*** Begin section ***

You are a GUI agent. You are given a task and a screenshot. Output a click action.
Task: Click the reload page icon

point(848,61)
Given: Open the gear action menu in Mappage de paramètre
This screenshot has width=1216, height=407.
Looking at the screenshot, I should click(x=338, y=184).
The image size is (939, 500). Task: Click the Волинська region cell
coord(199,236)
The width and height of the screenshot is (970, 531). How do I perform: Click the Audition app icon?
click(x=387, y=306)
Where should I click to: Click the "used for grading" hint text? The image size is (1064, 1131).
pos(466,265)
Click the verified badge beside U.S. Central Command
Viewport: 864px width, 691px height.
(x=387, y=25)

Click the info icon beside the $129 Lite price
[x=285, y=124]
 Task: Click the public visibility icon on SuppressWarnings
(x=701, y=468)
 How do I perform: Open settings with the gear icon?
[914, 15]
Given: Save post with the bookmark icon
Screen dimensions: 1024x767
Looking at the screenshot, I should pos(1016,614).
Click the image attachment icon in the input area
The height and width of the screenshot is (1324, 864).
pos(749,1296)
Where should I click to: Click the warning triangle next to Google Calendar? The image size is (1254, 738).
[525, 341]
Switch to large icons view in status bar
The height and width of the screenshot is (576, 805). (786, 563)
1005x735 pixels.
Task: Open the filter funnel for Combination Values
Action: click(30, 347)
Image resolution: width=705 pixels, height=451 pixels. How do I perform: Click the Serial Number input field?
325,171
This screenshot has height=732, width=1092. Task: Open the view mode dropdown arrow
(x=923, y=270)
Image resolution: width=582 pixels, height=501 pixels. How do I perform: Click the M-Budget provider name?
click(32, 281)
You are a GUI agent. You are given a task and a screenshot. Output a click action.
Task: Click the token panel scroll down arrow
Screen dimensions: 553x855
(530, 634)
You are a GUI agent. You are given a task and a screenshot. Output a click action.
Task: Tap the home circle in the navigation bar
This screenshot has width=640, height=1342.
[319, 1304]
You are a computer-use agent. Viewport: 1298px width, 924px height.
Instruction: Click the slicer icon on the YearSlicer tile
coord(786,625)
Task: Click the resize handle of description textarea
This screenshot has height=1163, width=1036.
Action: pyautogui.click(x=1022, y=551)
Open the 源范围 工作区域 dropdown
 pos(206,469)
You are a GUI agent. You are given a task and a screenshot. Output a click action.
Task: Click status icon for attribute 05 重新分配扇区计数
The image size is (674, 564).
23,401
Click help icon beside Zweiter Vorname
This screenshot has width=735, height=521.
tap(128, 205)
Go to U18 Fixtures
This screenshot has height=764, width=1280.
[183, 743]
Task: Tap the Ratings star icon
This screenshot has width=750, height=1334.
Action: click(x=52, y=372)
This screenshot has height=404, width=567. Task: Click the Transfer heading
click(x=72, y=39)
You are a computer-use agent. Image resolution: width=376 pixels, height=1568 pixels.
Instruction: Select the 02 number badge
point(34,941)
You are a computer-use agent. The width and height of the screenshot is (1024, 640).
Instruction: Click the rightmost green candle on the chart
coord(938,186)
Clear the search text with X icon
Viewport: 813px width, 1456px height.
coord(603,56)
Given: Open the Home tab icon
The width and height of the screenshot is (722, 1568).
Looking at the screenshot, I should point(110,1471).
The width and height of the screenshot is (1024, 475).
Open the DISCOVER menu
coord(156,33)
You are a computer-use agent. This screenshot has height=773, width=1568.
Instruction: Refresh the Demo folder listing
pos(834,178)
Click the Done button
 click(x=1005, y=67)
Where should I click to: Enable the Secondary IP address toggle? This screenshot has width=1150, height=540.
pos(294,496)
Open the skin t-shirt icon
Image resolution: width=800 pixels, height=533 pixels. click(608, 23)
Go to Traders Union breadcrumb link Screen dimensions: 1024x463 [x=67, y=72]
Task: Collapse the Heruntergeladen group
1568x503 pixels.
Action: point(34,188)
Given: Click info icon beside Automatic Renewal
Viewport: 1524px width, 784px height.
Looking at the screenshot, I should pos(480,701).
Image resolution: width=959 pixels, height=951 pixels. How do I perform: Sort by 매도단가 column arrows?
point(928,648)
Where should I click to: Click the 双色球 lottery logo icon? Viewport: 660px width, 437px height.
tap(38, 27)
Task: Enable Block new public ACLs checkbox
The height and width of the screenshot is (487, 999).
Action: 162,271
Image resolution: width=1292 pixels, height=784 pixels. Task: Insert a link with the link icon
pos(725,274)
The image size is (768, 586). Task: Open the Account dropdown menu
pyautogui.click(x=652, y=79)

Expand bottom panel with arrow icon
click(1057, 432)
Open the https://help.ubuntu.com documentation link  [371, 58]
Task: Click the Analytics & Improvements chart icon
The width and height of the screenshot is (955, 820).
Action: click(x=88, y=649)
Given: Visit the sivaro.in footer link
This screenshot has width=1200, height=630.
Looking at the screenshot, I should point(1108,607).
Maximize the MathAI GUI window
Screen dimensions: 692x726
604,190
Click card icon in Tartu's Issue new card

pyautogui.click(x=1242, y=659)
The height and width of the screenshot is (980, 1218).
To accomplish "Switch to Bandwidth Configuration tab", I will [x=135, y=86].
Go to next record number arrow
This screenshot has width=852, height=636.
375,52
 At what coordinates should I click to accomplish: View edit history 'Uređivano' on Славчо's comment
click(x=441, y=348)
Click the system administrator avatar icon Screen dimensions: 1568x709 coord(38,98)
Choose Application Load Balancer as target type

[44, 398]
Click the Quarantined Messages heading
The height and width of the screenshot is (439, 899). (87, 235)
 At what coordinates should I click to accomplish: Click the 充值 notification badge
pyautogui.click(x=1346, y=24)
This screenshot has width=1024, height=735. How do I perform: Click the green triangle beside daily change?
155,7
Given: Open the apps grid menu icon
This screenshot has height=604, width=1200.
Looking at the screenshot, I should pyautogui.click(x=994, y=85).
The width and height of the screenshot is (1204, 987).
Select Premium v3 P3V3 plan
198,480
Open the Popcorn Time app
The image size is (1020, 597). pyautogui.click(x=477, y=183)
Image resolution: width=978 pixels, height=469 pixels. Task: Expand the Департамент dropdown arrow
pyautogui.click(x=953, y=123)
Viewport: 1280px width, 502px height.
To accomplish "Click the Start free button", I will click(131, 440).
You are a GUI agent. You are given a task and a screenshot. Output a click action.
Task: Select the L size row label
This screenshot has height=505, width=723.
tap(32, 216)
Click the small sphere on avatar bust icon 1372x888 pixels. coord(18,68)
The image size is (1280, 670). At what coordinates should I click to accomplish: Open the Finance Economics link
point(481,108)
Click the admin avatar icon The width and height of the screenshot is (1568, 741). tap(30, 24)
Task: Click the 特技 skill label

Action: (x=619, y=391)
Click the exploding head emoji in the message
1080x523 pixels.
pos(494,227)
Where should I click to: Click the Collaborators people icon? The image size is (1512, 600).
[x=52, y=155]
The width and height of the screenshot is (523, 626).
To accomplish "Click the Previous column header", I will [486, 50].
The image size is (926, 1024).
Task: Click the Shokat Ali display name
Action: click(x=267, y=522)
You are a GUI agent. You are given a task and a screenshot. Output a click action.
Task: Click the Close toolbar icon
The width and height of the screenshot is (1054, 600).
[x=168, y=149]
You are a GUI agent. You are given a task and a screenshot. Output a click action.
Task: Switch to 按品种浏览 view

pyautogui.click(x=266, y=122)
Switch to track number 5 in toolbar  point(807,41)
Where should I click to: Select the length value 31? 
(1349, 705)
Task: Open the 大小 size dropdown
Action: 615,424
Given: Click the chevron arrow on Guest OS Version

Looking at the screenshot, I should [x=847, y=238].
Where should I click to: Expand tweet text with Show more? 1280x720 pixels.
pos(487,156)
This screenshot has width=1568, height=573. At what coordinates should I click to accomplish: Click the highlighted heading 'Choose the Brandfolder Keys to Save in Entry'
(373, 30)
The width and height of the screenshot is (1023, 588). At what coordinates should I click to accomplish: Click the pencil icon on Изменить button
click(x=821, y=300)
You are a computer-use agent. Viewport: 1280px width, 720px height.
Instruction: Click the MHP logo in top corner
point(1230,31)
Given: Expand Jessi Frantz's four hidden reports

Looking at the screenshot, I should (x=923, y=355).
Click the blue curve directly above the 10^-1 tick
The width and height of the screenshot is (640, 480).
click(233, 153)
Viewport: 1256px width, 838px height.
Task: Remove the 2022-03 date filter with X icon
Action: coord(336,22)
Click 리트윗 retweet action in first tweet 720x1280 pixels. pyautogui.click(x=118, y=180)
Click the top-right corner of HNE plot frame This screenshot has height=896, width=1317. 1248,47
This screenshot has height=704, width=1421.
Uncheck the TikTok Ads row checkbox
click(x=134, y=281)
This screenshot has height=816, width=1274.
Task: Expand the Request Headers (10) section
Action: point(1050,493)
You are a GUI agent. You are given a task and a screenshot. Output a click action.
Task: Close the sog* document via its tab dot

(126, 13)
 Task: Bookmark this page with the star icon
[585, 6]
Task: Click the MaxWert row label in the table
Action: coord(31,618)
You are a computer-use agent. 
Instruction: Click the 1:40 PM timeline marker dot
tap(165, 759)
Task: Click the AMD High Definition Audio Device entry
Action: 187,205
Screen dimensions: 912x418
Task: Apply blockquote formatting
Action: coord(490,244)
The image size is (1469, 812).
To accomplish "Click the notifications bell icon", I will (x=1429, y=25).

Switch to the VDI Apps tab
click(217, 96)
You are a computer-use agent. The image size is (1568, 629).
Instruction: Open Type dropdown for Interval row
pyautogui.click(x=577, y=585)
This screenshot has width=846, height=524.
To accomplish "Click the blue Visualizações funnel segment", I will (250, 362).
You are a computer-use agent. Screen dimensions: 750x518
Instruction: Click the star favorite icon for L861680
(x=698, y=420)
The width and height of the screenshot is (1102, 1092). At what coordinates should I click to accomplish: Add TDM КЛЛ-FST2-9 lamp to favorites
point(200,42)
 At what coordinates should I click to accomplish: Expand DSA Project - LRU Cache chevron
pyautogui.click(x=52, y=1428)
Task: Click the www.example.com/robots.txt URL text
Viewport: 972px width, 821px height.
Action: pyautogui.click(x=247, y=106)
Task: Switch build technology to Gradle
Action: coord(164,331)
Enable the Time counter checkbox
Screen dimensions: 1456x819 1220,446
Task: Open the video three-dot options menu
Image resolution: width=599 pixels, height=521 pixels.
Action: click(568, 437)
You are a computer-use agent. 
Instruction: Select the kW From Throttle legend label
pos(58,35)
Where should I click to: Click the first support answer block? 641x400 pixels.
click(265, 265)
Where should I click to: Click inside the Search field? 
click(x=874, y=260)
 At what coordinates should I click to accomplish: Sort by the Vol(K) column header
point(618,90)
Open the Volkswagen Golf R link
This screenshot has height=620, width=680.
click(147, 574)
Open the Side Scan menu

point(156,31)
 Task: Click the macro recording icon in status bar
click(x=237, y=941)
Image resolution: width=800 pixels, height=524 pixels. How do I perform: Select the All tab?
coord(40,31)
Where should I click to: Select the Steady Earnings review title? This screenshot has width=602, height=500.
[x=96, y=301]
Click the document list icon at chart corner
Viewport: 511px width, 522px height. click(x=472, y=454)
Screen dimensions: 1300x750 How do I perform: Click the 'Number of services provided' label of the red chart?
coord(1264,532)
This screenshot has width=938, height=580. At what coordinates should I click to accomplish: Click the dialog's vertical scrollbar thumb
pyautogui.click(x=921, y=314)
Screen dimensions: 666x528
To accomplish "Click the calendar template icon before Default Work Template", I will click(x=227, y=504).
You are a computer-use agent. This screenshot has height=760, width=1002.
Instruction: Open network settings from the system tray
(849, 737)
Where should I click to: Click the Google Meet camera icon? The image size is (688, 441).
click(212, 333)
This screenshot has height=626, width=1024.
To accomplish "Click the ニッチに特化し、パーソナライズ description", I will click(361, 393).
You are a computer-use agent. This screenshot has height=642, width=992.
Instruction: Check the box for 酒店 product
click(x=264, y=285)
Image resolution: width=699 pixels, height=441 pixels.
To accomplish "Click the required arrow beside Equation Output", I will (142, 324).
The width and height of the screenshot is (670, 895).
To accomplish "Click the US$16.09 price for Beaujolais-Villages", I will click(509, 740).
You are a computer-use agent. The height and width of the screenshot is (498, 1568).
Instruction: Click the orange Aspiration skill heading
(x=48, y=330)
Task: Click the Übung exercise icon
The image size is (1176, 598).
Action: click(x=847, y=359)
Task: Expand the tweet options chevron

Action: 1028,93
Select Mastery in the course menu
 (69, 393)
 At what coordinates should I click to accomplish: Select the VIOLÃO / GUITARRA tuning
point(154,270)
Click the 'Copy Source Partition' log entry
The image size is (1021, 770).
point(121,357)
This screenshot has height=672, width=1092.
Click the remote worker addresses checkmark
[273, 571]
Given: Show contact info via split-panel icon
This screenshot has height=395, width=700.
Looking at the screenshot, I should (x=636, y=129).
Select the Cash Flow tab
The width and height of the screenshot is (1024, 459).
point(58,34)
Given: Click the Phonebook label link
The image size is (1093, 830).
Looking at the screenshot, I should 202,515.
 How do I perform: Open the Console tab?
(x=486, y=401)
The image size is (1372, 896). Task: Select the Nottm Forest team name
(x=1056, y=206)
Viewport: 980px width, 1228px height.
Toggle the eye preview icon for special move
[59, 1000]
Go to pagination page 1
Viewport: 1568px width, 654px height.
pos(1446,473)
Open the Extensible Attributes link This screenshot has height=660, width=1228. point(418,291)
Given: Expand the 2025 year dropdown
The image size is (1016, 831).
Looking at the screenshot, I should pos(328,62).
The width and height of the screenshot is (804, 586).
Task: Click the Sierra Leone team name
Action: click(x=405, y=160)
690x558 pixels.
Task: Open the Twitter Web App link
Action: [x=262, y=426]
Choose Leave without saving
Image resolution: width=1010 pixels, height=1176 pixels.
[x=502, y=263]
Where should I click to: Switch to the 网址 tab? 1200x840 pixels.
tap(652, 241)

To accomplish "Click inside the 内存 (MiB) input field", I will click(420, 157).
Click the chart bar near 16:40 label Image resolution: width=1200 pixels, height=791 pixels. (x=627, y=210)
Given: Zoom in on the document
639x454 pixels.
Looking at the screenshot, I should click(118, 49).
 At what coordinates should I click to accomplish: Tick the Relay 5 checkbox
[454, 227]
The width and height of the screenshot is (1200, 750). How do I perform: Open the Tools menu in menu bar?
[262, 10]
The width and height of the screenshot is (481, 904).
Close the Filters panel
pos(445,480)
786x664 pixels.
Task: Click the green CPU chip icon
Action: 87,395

*** End section ***

- _What is required_: All lines of the material that contain the word "description" should be listed.

- _Final answer_:
Task: Click the resize handle of description textarea
To accomplish "Click the ニッチに特化し、パーソナライズ description", I will click(361, 393).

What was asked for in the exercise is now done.